[Task inputs]
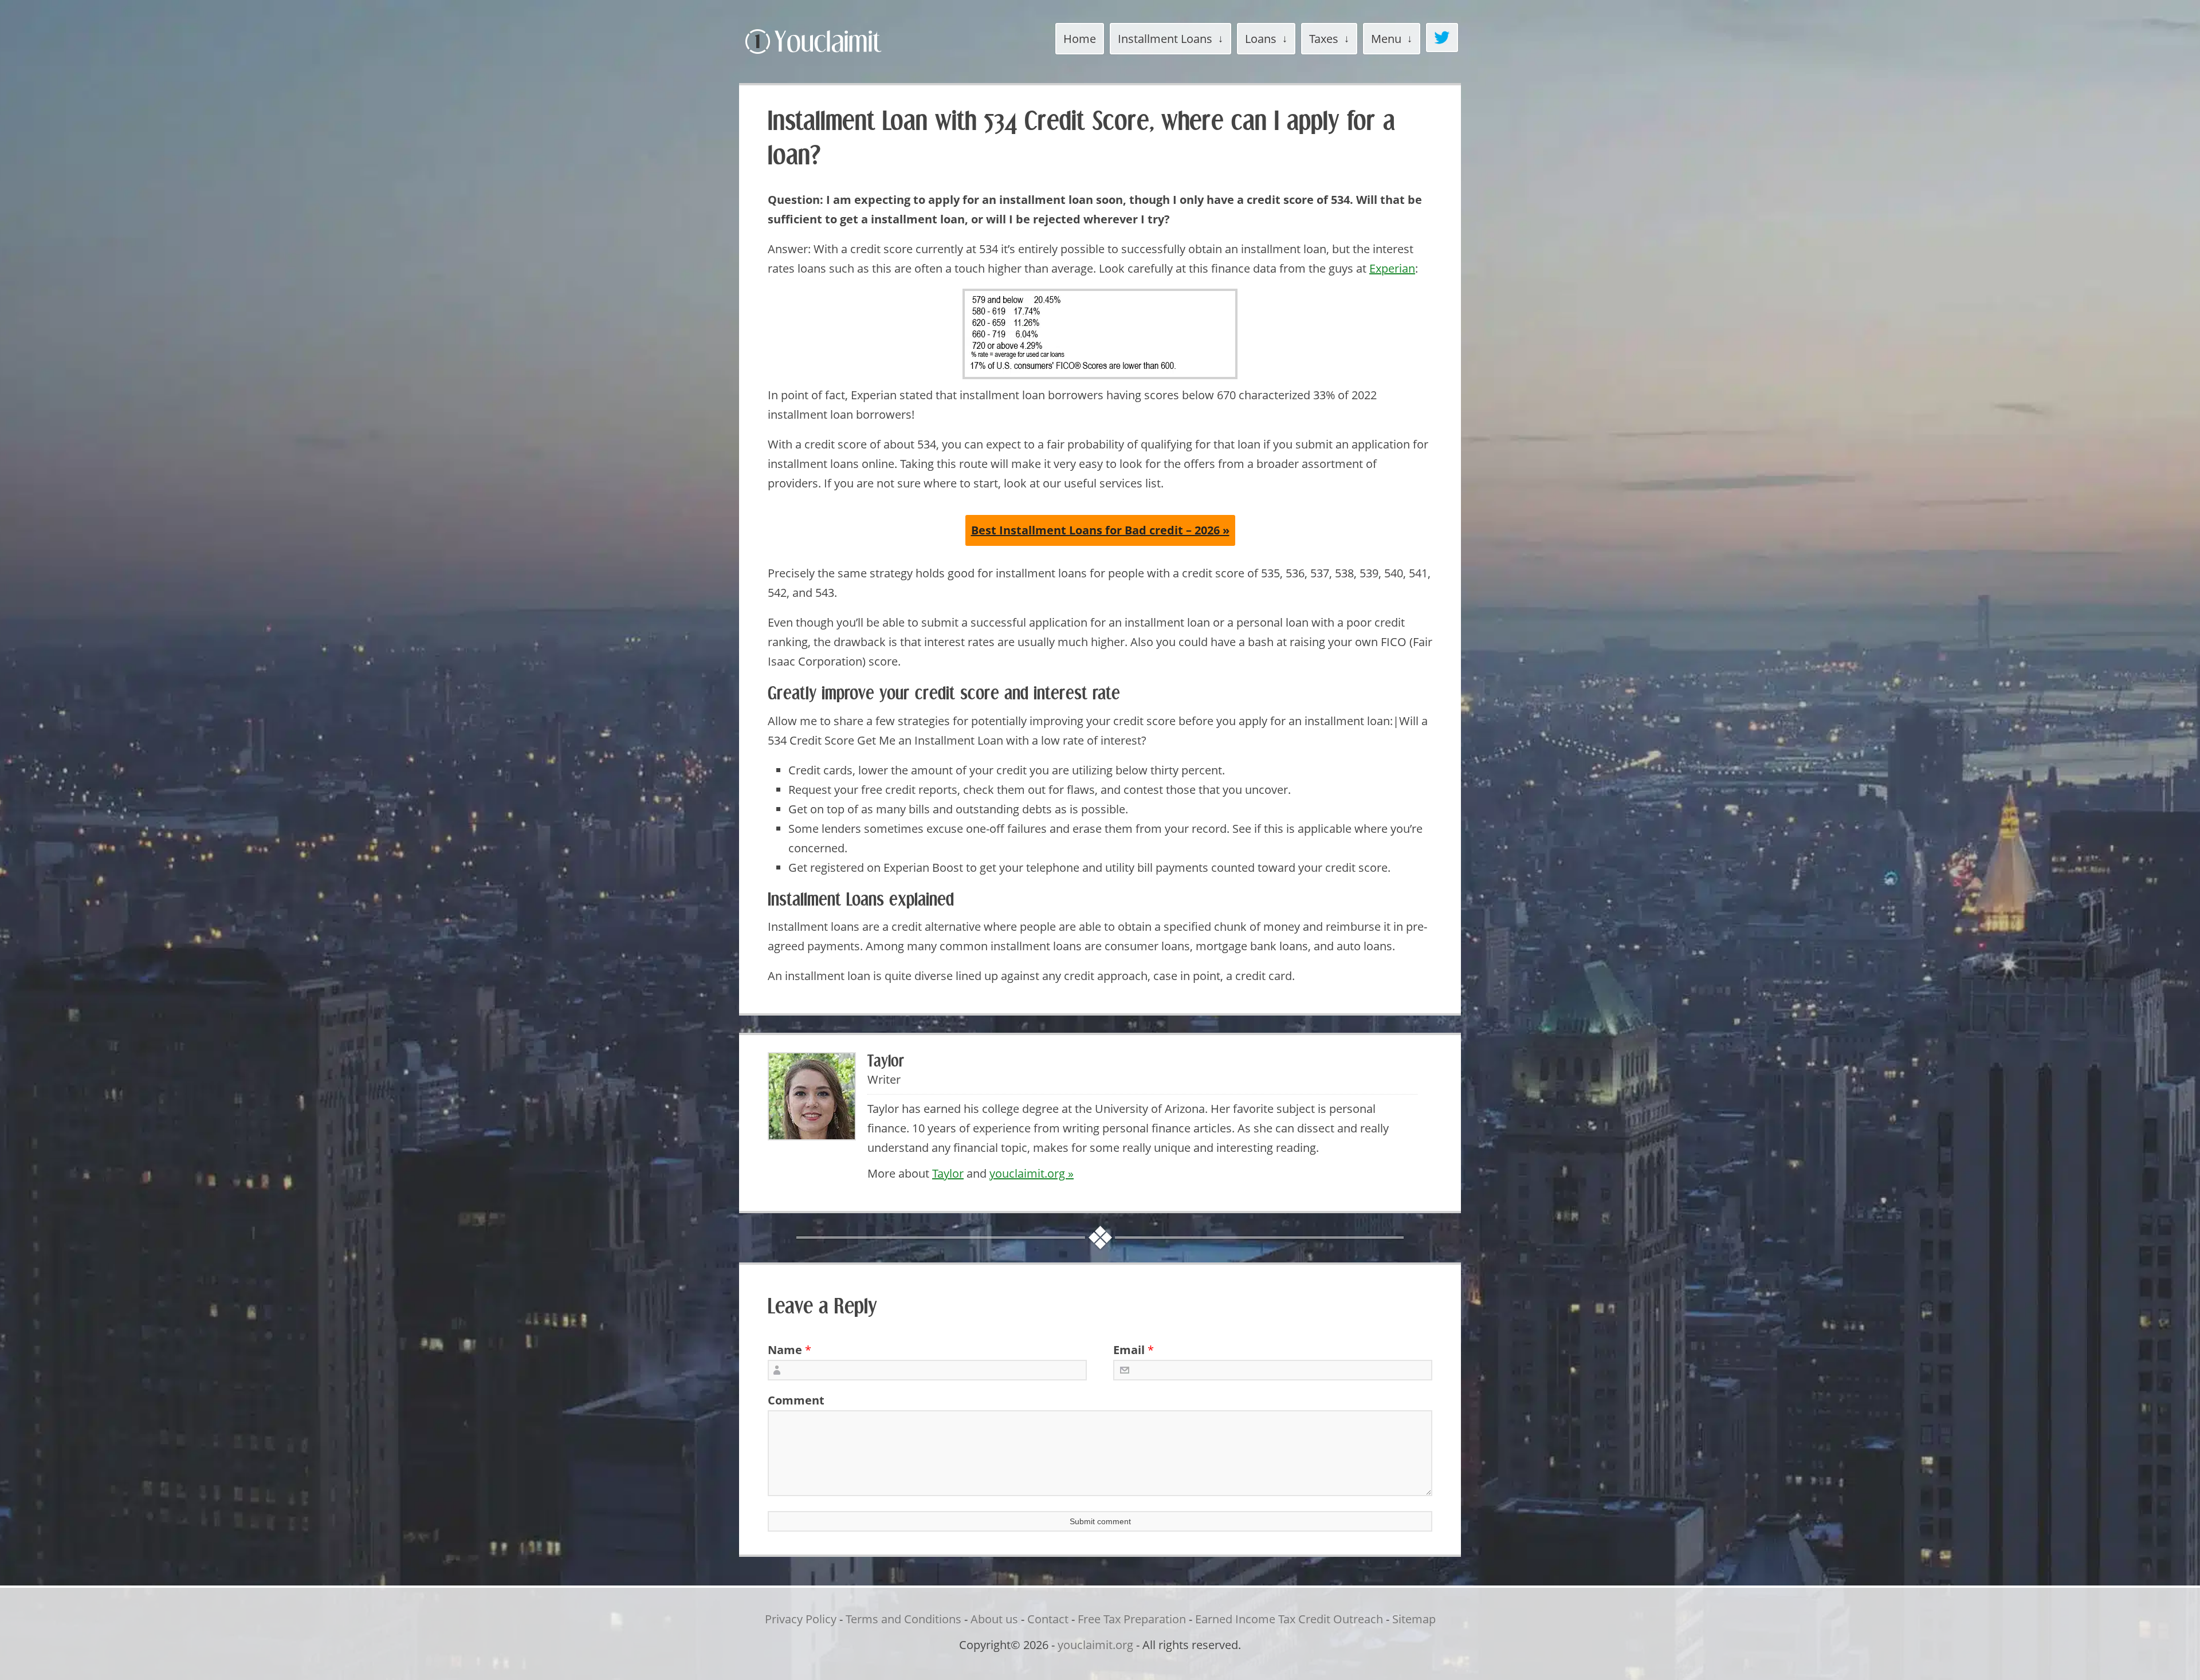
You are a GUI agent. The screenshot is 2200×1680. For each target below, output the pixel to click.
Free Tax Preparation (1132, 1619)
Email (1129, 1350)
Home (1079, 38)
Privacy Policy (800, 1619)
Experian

[Task] Type out the entries again without a single change, and leave the pictures out.

[Exercise solution]
You are a GUI agent. The screenshot is 2200×1680. For each target below, output the pixel to click.
Free Tax Preparation (1132, 1619)
Email (1129, 1350)
Home (1079, 38)
Privacy Policy (800, 1619)
Experian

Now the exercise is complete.